Spesso rimaneva così rapito nella contemplazione di Dio che si scioglieva quasi interamente in lacrime e bruciando di fervore indicibile per l’amore divino, usciva in esclamazioni come queste: “Caro Gesù, caro! Mio dolce miele, desiderio inesprimibile, dolcezza dei santi, soavità degli angeli!”. Parole che, sotto il dettato dello Spirito Santo, gli si trasformavano in canti di giubilo e che noi non sapremmo rendere compiutamente mediante concetti umani.
P. Damiani, Vita di san Romualdo
Andrea da Strumi
Giovanni Gualberto e la ricerca del martirio
Vita di san Giovanni Gualberto
L’eretico Pietro pensò di dover incutere terrore al popolo e al clero, facendo uccidere dei monaci, i quali per primi avevano sollevato contro di lui la voce di condanna. A tale scopo, diede ordine a cavalieri e fanti, mandati in gran numero, di incendiare nelle ore notturne il Monastero di San Salvi e di massacrare quanti monaci vi si trovassero […].
Entrati dunque in chiesa quando i monaci celebravano l’ufficio notturno ed estratte le spade, si misero a macellare le pecore di Cristo come carnefici spietati. A uno produssero sulla fronte una ferita così profonda che la punta dell’arma penetrò il cranio. Un altro lo colpirono barbaramente con un fendente all’altezza degli occhi, così da staccargli il naso, i denti superiori e il labbro dal resto del volto, e il tutto pendeva sulle labbra. A un altro ancora aprirono uno squarcio nel ventre, conficcandovi la punta della spada […].

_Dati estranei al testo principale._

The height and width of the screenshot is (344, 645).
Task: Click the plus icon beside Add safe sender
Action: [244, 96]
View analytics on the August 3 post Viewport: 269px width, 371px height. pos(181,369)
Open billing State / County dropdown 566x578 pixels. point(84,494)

Il beato Giovanni, che allora stava a Vallombrosa, venuto a conoscenza dell’accaduto, desiderando ardentemente il martirio, corse a San Salvi. Alla vista dell’abate e degli altri monaci percossi, feriti, denudati, disse: “Ora siete veramente monaci! Ma perché non mi avete concesso di sostenere con voi questa prova?”. Si addolorò molto di non essere stato in mezzo a quella persecuzione.

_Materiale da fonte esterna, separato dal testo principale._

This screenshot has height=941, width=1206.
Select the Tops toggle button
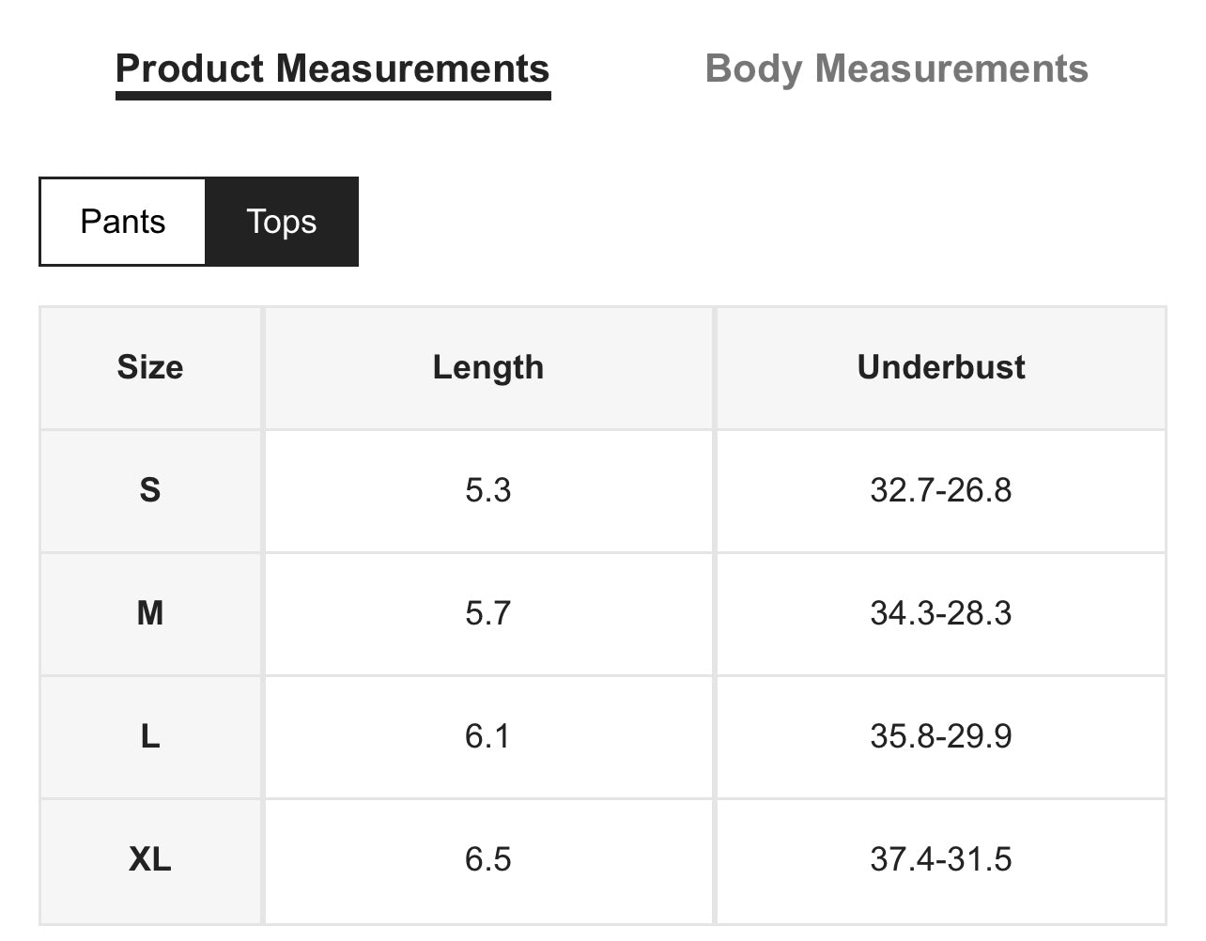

A. da Strumi, Vita di san Giovanni Gualberto
L’idea tribale e germanica di collegare sacralità e regalità porta nel Medioevo alla nascita del modello del re santo. Già presente nell’alto Medioevo, questo modello si precisa intorno al Mille per precise esigenze dinastiche e politiche. Santi sono alcuni appartenenti alla casa regnante tedesca di Sassonia, che intende legittimare la sua presenza sul trono imperiale che era stato di Carlo Magno. Tra questi santi troviamo delle regine, come Matilde e Adelaide, rispettivamente madre e moglie di Ottone I. Il vertice di questa “santità imperiale” è rappresentato dalla canonizzazione di Carlo Magno, ottenuta dall’imperatore Federico Barbarossa nel 1165.

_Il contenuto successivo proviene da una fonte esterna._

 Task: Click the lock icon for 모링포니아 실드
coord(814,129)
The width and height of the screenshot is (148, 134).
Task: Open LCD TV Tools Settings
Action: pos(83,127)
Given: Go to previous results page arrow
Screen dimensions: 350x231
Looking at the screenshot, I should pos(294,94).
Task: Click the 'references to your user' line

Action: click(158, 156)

In Francia a partire dal X secolo i re vengono visti come detentori di un potere sovrannaturale, quello di guarire alcune malattie con il contatto delle mani. Questi “re taumaturghi”, come li chiama Marc Bloch, saranno di grande importanza nel processo di consolidamento della monarchia dei Capetingi.
Per alcuni Paesi ancora periferici dell’Europa, che proprio intorno al Mille entrano a far parte della civiltà cristiana dell’Occidente, il re santo (spesso un “martire” caduto in battaglia o vittima di una congiura) è fondamento dell’identità nazionale: si pensi a Venceslao di Boemia, Olaf di Norvegia, Stefano di Ungheria, Canuto di Danimarca.
Libertas Ecclesiae è la parola d’ordine del circolo di riformatori che alla metà dell’XI secolo si stringe intorno ai cardinali Pier Damiani e Umberto di Silva Candida e a papa Gregorio VII: libertà della Chiesa dalle ingerenze esterne (laiche, dell’impero e dell’aristocrazia), dalle eresie (simonia e nicolaismo). Ne deriva un nuovo modello di santità, che si incarna nel cristiano combattente in difesa della Chiesa, fino, se necessario, al martirio.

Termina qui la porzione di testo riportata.